START DATA FOR THE TASK
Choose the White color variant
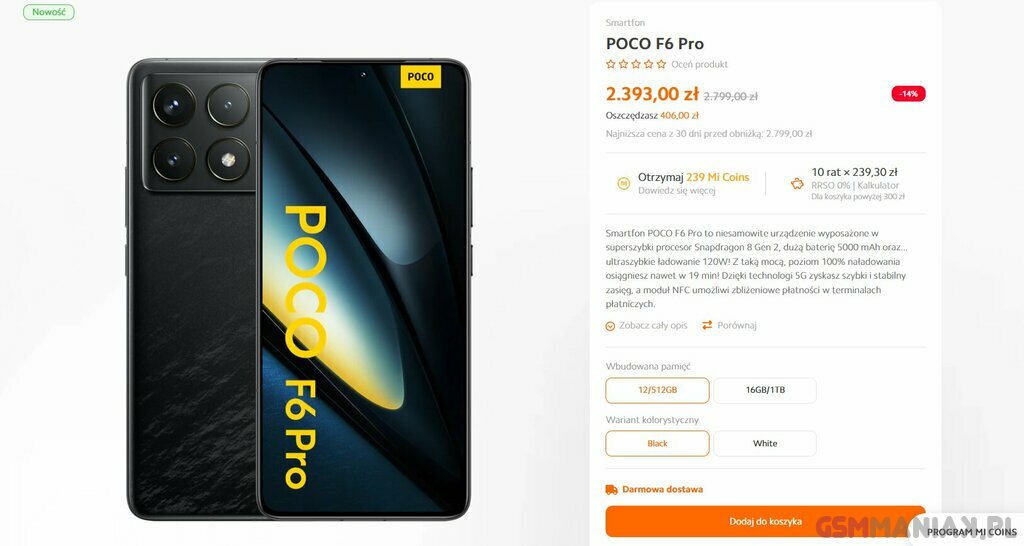1024x546 pixels. [765, 443]
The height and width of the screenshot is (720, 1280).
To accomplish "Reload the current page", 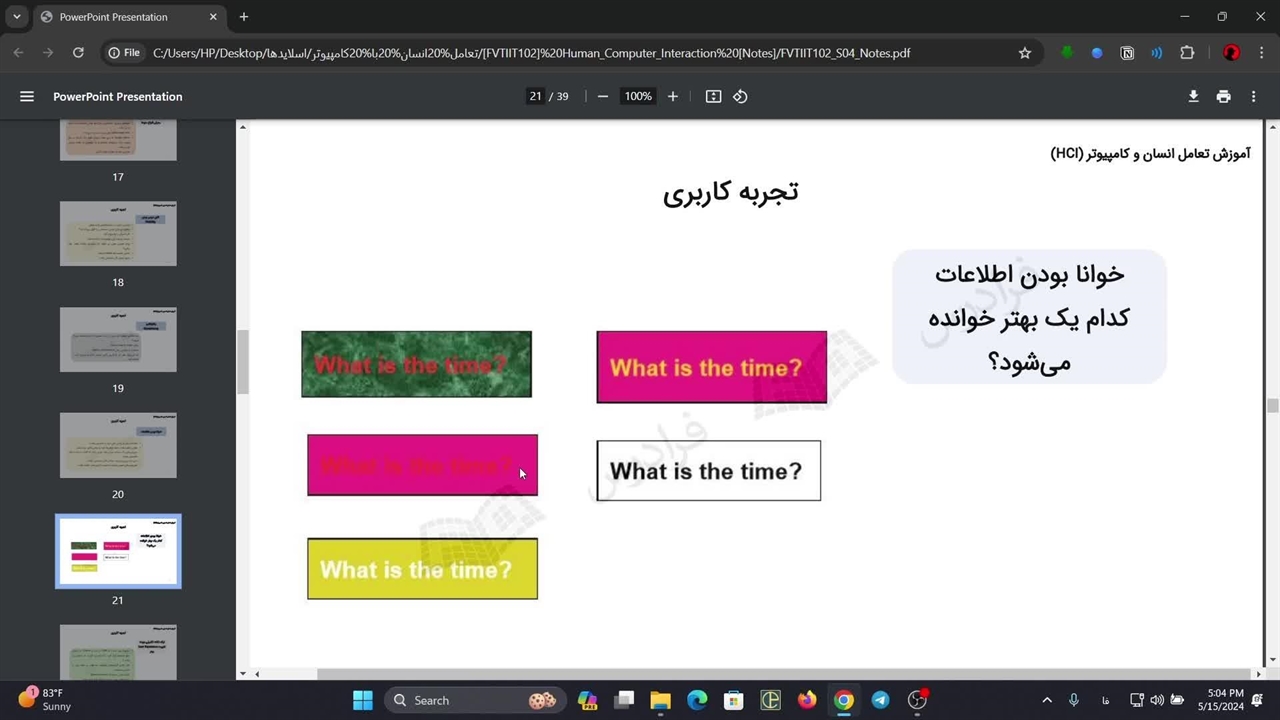I will tap(78, 53).
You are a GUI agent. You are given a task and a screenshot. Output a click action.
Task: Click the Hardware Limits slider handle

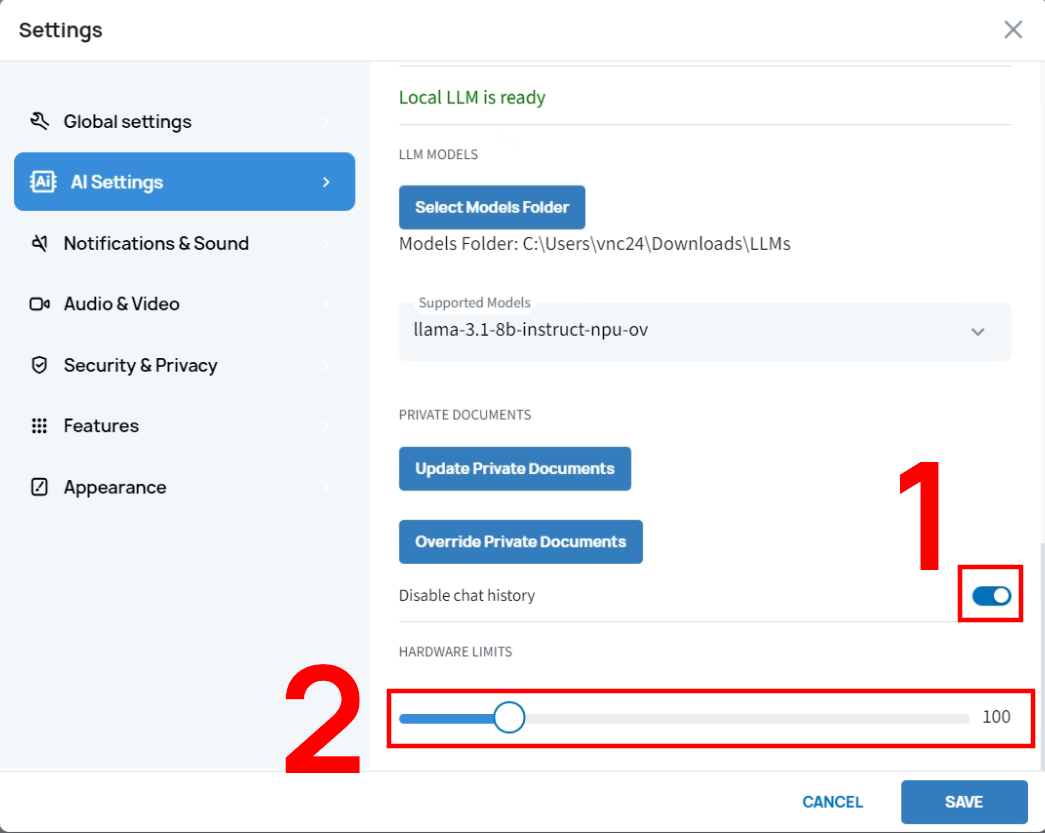pyautogui.click(x=510, y=718)
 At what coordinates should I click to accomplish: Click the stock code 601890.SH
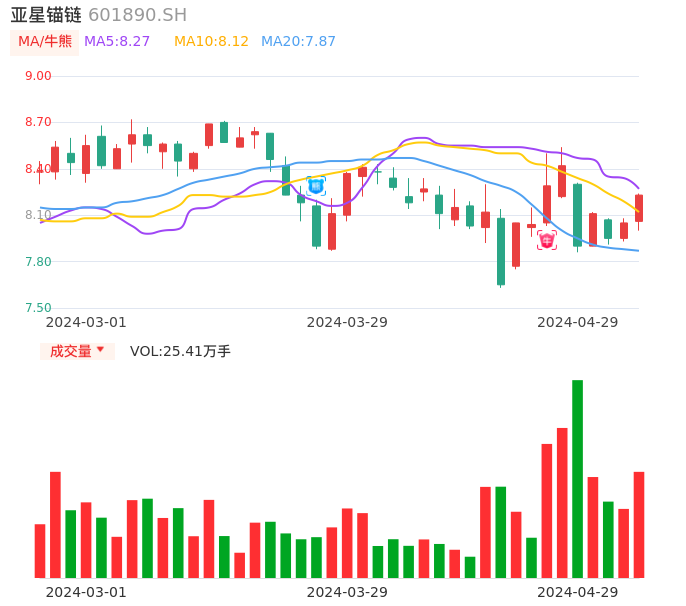click(137, 15)
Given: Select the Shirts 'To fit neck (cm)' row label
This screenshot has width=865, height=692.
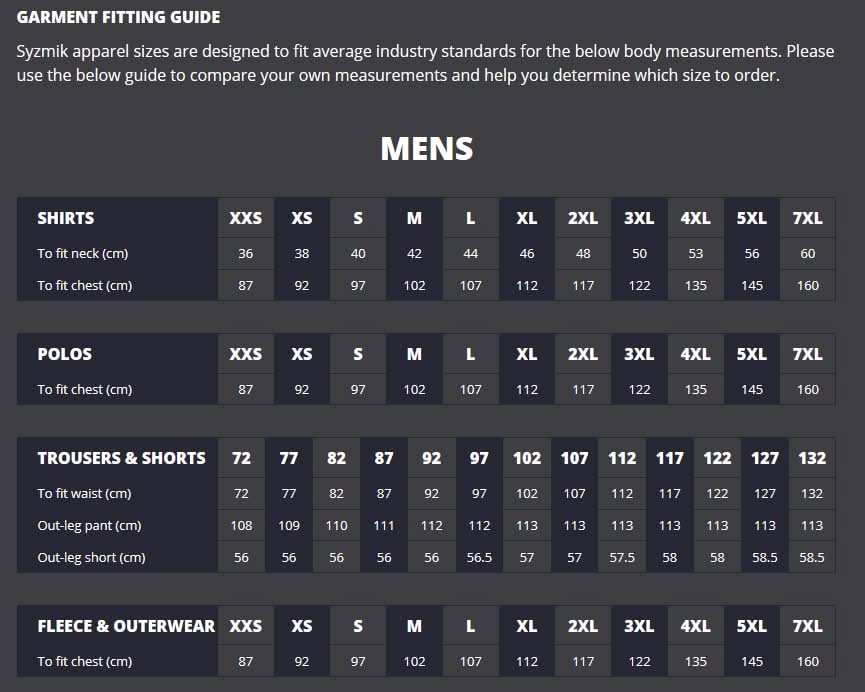Looking at the screenshot, I should click(x=83, y=254).
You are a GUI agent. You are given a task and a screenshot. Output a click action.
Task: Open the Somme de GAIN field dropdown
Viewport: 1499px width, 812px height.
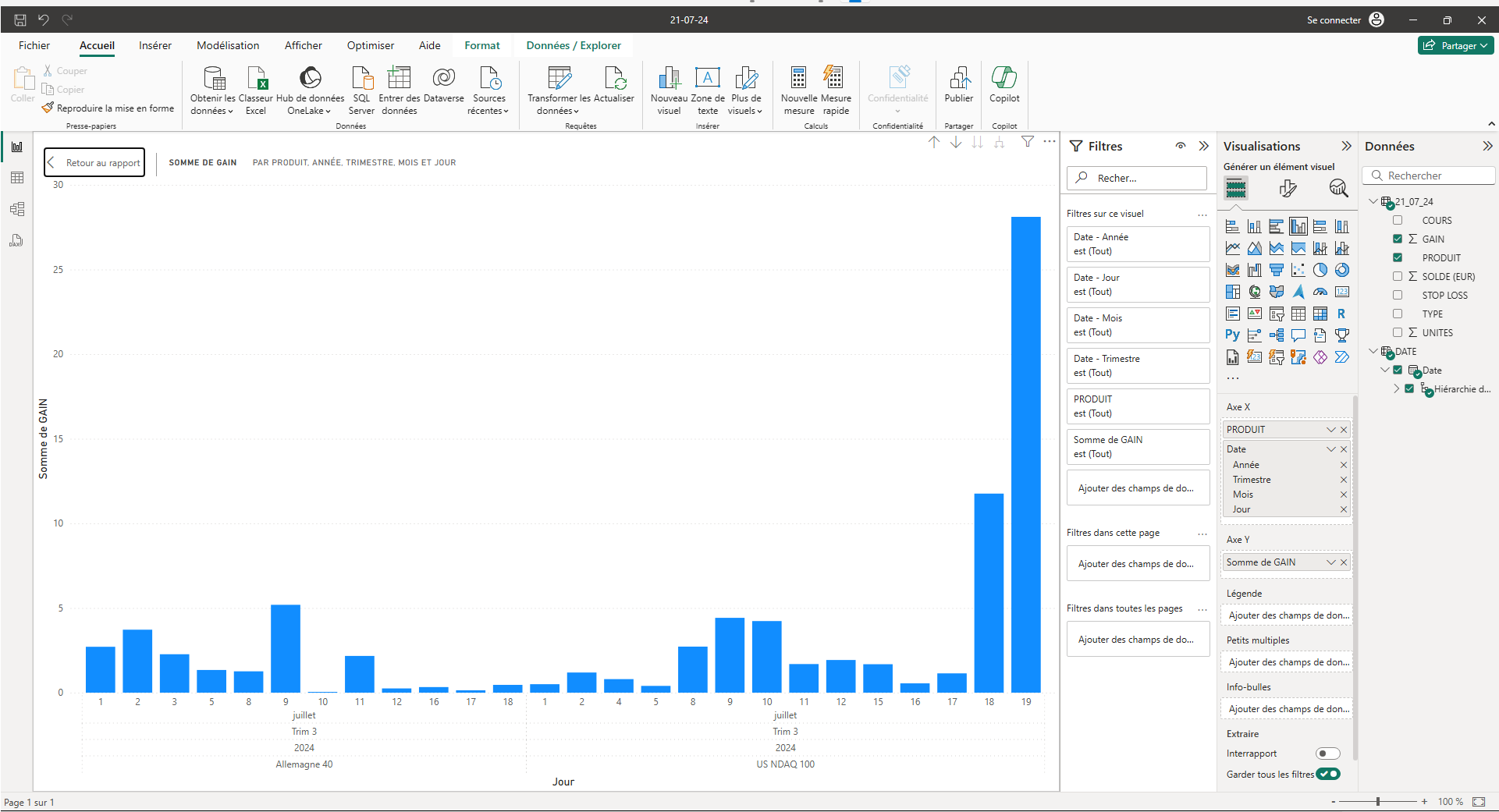coord(1331,562)
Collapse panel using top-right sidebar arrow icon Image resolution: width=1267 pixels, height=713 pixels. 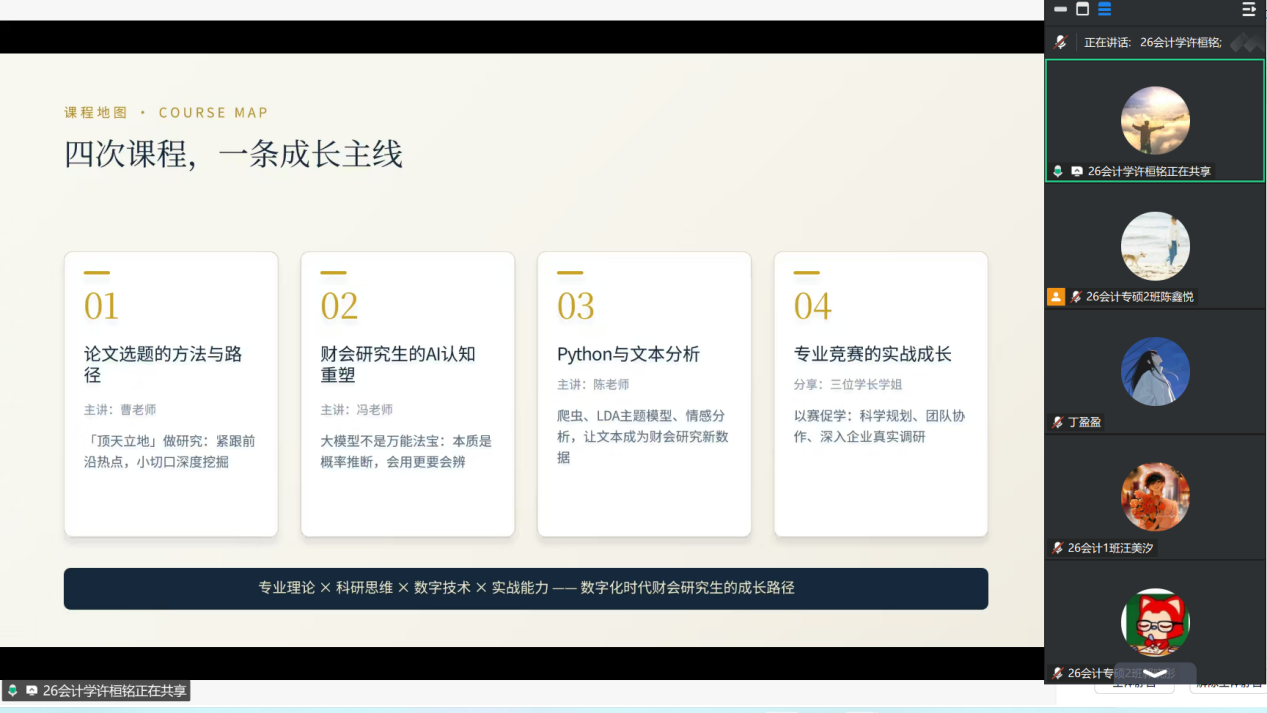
END DATA FOR THE TASK
### WORK REQUIRED
Please return the lines from the line with "Task: Open the Somme de GAIN field dropdown" through the last line of the data, both included, exactly, and without pictures.

### SOLUTION
Task: Open the Somme de GAIN field dropdown
Viewport: 1499px width, 812px height.
coord(1331,562)
Collapse panel using top-right sidebar arrow icon Image resolution: width=1267 pixels, height=713 pixels. 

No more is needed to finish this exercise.